======== VORLIEGENDER TEXT

WIR SIND EIN CHOR

Guillermo Calderóns Theaterarbeit ist eine ganz besondere: subtil und dezent fällt mir als erstes ein, und auch heiter – und das obwohl er sich fast immer ganz besonders umstrittenen und politisch brisanten Themen widmet. Er ist kein Künstler des großen Effekts und der plakativen Bildsprache, sondern erzählt im beiläufigen Plauderton von den Dissonanzen im Weltgetriebe. Als Zuschauer*in ist man eingeladen, der intimen Bühnenwelt am Rande beizuwohnen und dass das Spiel sich nur in vereinzelten Momenten explizit und direkt an das Publikum wendet, ist Teil einer ästhetischen Strategie, die mehr darauf abzielt, die Untertöne einer Debatte zum Klingen zu bringen, als ihre Thesen auf dem Silbertablett zu servieren.

 

Dass sich sein neues Stück um Auswanderbewegungen zwischen Deutschland und Südamerika dreht, hat mehrere Ansatzpunkte: die kolonialen Denkmuster, die seit dem frühen 19. Jahrhundert diesen Austausch im Allgemeinen prägen, konkrete Siedlungsprojekte wie die zu trauriger Berühmtheit gekommene Colonia Dignidad in Chile in den Sechzigerjahren genauso wie aktuelle Auswanderungsbewegungen von Impfgegner*innen. Die Gruppe Frauen, die wir im Stück kennenlernen, ist sich dieser Themen bewusst und will vieles anders machen – und tappt doch immer wieder in dieselben Fallen und verstrickt sich in Widersprüche.

================
======== GESPEICHERTE DATEN

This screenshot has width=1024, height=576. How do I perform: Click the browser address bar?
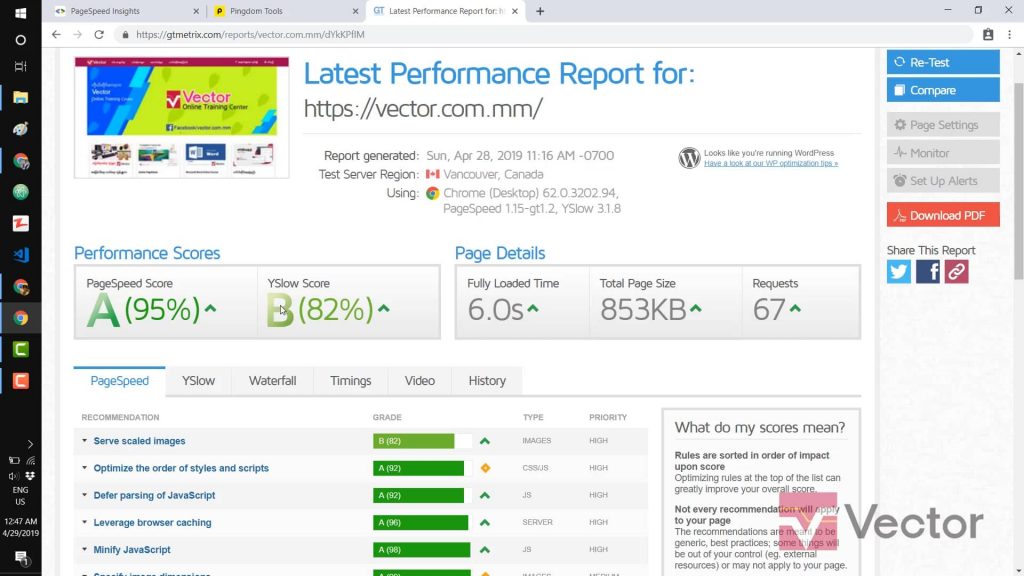tap(400, 33)
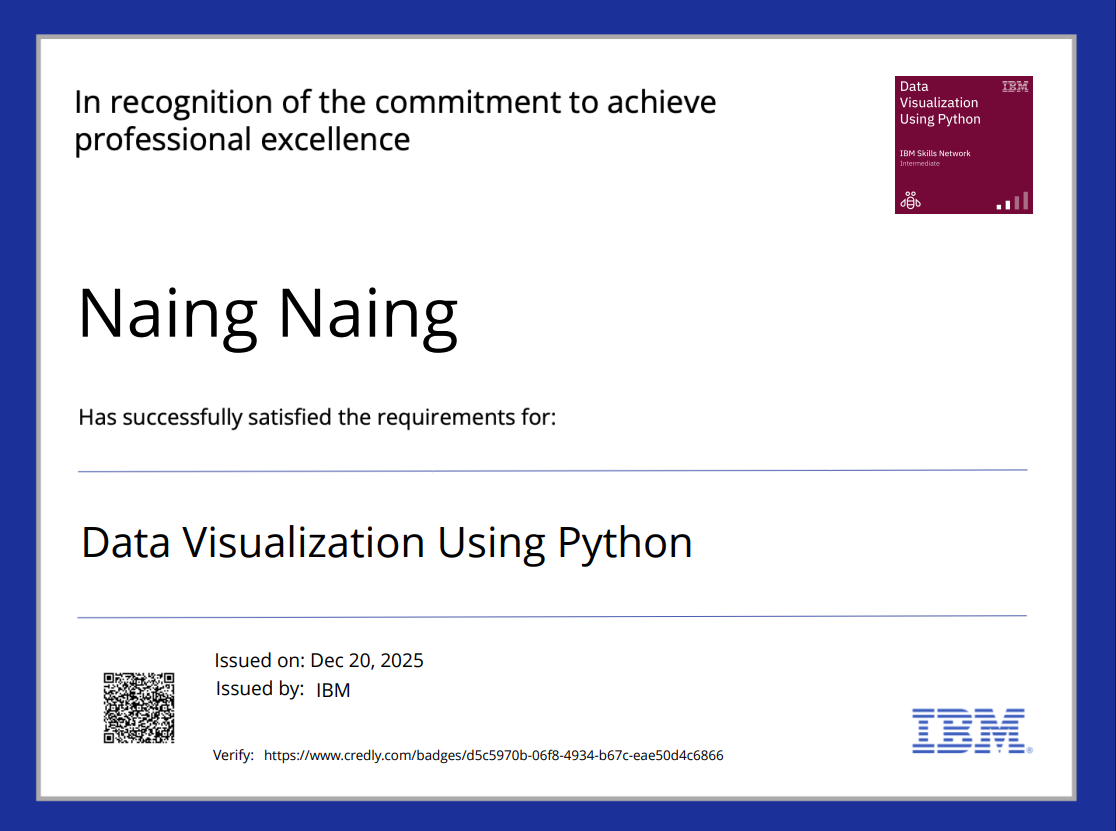Image resolution: width=1116 pixels, height=831 pixels.
Task: Expand the Data Visualization Using Python course title
Action: [388, 542]
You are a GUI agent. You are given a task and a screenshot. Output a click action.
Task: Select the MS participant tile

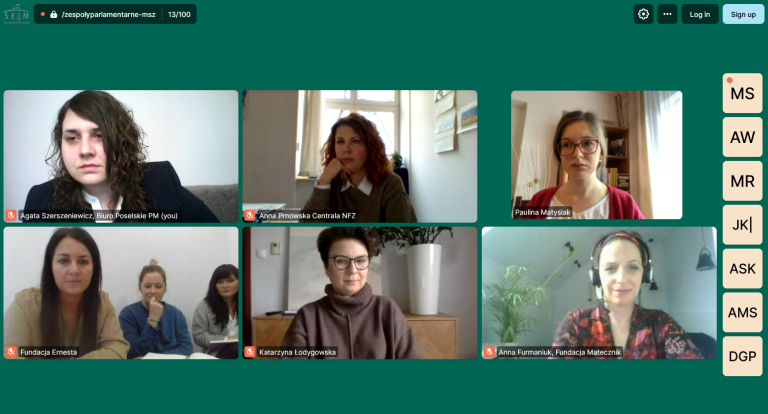click(x=743, y=93)
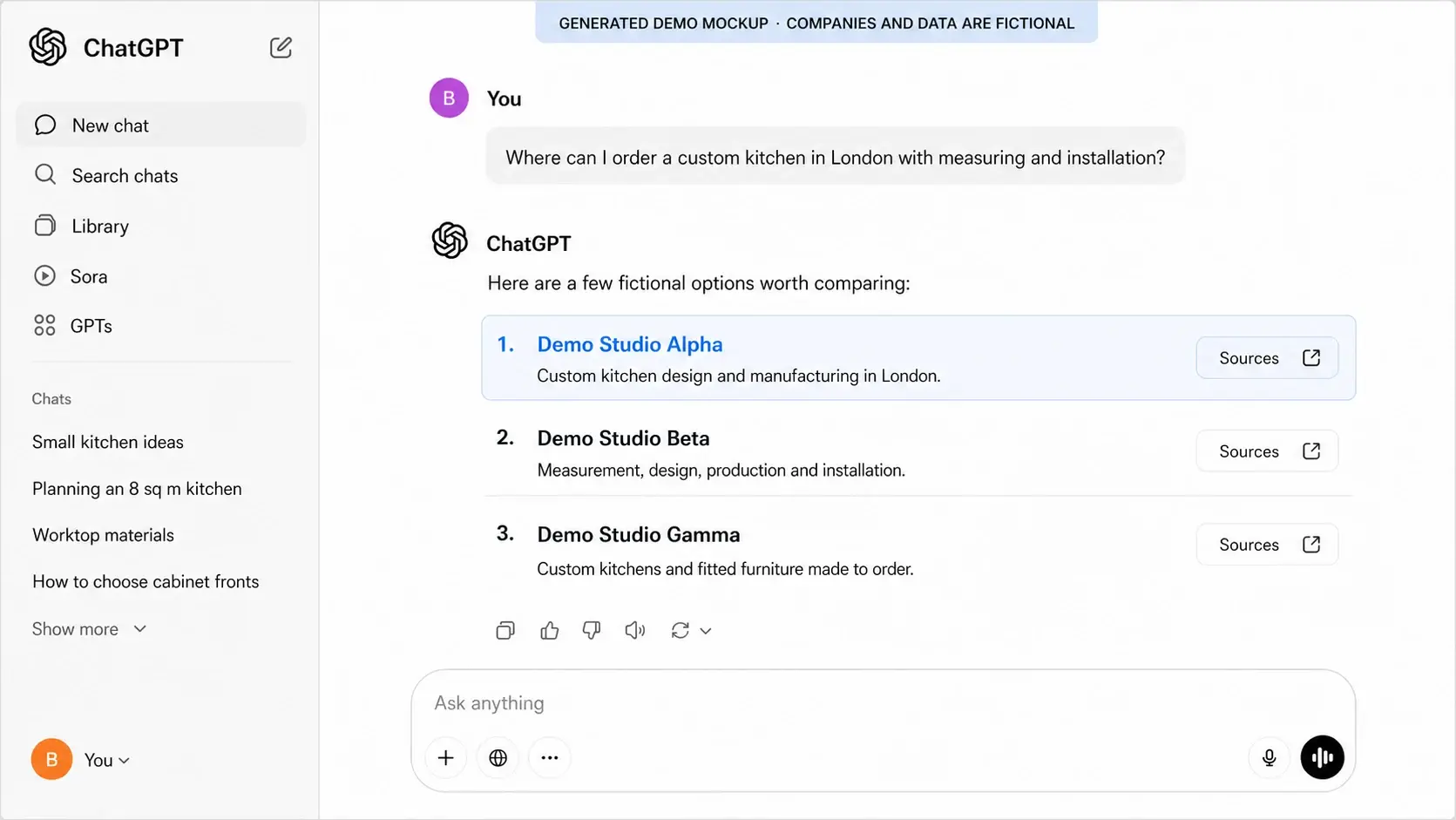View Sources for Demo Studio Beta
Image resolution: width=1456 pixels, height=820 pixels.
[x=1267, y=451]
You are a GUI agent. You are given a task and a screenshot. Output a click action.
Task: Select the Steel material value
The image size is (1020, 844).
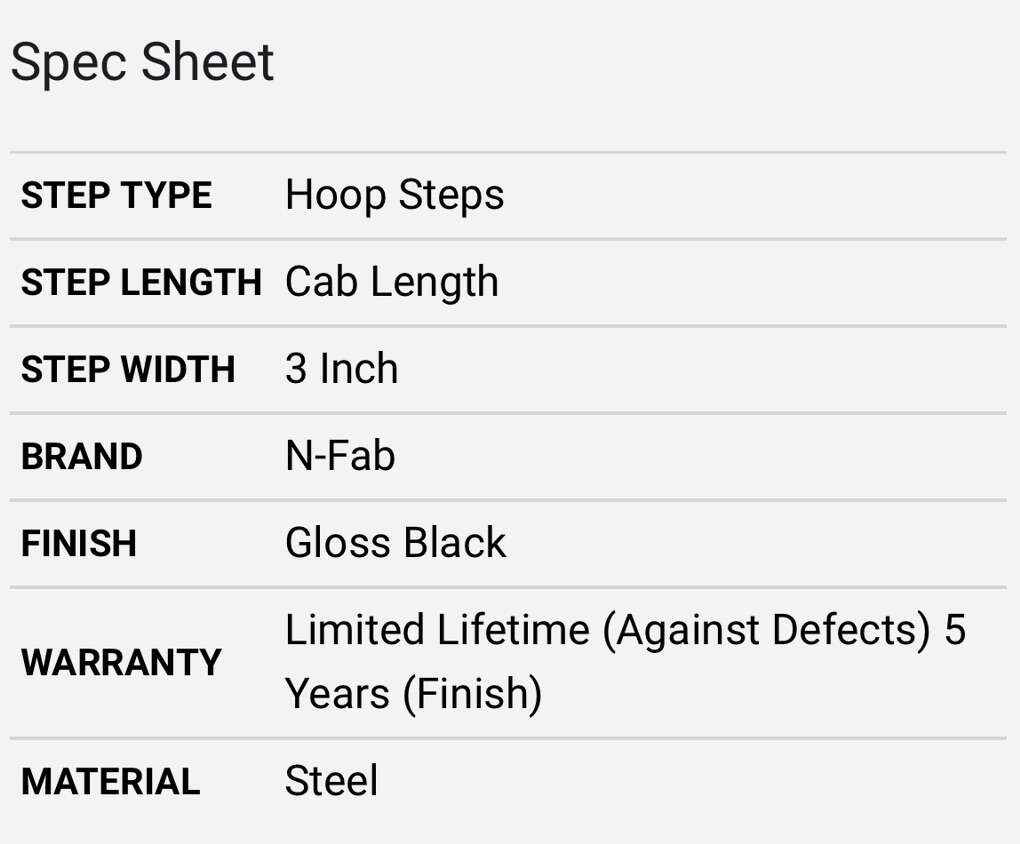click(331, 781)
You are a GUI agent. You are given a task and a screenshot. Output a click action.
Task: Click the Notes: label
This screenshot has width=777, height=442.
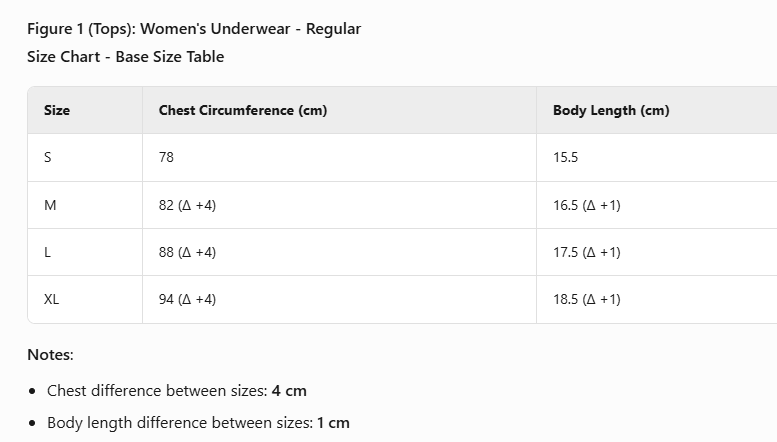point(50,355)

================

» WORUM ES GEHT:
Gib aus dem Text über Guillermo Calderóns Theaterarbeit den Abschnitt unverändert aus, der bei „WIR SIND EIN“ beginnt und bei „Silbertablett zu servieren.“ endet.

» ERGEBNIS DER AUFGABE:
WIR SIND EIN CHOR

Guillermo Calderóns Theaterarbeit ist eine ganz besondere: subtil und dezent fällt mir als erstes ein, und auch heiter – und das obwohl er sich fast immer ganz besonders umstrittenen und politisch brisanten Themen widmet. Er ist kein Künstler des großen Effekts und der plakativen Bildsprache, sondern erzählt im beiläufigen Plauderton von den Dissonanzen im Weltgetriebe. Als Zuschauer*in ist man eingeladen, der intimen Bühnenwelt am Rande beizuwohnen und dass das Spiel sich nur in vereinzelten Momenten explizit und direkt an das Publikum wendet, ist Teil einer ästhetischen Strategie, die mehr darauf abzielt, die Untertöne einer Debatte zum Klingen zu bringen, als ihre Thesen auf dem Silbertablett zu servieren.